If you followed the developer guide and launched Julia with jl or julia --project, you should see something like:

julia> using Pkg; Pkg.status()
Project FLORIDyn v0.1.0
Status `~/repos/FLORIDyn.jl/Project.toml`
  [336ed68f] CSV v0.10.15
  [a93c6f00] DataFrames v1.7.0
  [8bb1440f] DelimitedFiles v1.9.1
  [ffbed154] DocStringExtensions v0.9.5
  [a98d9a8b] Interpolations v0.16.1
  [033835bb] JLD2 v0.5.15
  [b964fa9f] LaTeXStrings v1.4.0
  [d96e819e] Parameters v0.12.3
⌅ [aea7be01] PrecompileTools v1.2.1
  [90137ffa] StaticArrays v1.9.14
  [10745b16] Statistics v1.11.1
  [7c3b921d] StructMapping v0.2.3
  [ddb6d928] YAML v0.4.14
  [37e2e46d] LinearAlgebra v1.11.0
  [56ddb016] Logging v1.11.0
  [44cfe95a] Pkg v1.11.0
  [9a3f8284] Random v1.11.0
Info Packages marked with ⌅ have new versions available but compatibility constraints restrict them from upgrading. To see why use `status --outdated`

Which operating systems are supported?

Linux, Windows and Mac are supported. In some of the examples you might have to replace / with \\ on Windows. If you still have a problem, create an issue on https://github.com/ufechner7/FLORIDyn.jl/issues.

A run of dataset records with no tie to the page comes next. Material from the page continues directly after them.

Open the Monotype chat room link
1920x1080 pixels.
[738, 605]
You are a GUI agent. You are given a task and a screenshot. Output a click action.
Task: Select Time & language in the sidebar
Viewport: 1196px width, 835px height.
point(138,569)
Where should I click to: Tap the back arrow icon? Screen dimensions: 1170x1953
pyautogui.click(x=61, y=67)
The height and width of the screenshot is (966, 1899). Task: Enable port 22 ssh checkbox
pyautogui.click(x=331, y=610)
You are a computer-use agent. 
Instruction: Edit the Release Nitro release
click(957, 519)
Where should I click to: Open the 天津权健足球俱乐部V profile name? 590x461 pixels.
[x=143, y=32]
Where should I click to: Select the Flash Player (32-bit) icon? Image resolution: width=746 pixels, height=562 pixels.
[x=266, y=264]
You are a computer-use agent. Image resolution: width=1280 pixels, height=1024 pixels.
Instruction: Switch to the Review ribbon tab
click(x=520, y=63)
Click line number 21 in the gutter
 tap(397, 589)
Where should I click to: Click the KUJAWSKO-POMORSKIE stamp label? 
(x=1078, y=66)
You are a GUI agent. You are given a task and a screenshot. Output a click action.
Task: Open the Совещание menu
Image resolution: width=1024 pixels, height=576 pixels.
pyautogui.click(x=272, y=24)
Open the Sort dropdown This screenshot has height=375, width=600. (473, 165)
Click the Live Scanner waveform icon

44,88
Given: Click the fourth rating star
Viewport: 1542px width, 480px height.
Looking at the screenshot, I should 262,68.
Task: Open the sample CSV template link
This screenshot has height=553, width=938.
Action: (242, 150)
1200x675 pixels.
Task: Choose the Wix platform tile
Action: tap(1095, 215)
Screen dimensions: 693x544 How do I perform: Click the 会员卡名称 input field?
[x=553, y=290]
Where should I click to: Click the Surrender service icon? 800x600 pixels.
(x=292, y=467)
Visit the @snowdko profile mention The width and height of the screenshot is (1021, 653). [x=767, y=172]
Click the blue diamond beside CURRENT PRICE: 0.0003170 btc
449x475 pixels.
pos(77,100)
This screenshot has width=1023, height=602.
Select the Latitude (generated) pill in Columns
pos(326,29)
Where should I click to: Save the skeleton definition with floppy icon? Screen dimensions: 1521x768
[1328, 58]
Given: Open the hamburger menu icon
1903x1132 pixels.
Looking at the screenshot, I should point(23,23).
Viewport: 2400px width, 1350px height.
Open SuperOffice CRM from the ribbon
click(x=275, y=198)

How to create a new simulation?

  • in the folder data, copy 2021_9T_Data.yaml to a new file in the same folder.
  • copy the subfolder 2021_9T_Data with the .csv files to a new folder with the same name as your new .yaml file (but without the suffix .yaml)
  • copy the file examples/main.jl to a new file
  • edit the line settings_file = "data/2021_9T_Data.yaml" to match the name of your new configuration file
  • edit the new input files to match your test case
  • run your new example using "include("examples/<new_main.jl>")"

Can I use other plotting packages?

ControlPlots.jl is an easy-to-use, powerful plotting package, suitable for teaching. Furthermore it is based on Matplotlib, so you can leverage your knowledge of Matplotlib if you have used Python before. ControlPlots.jl exports the variable plt, and you can use any Matplotlib command by using the prefix plt.

You can use other plotting packages, but then you have to adapt the plotting scripts that can be found here yourself. Pull requests to support other plotting packages like Plots.jl or Makie.jl are welcome.

Can I use this package with Python?

You can easily use Python packages in your own Julia project. I would suggest PyCall.jl to do that. You can use Conda.jl to install the required Python packages. They become part of your Julia environment and can be managed by the Julia package manager.

The other way, to use FLORIDyn.jl from Python is - in theory - possible using PythonCall.jl. This was not yet tested.

I have a Problem. Where can I get help?

Ask your question at Discourse. Most of the times you will get an answer in 15 min. Half of the people who answer are scientists.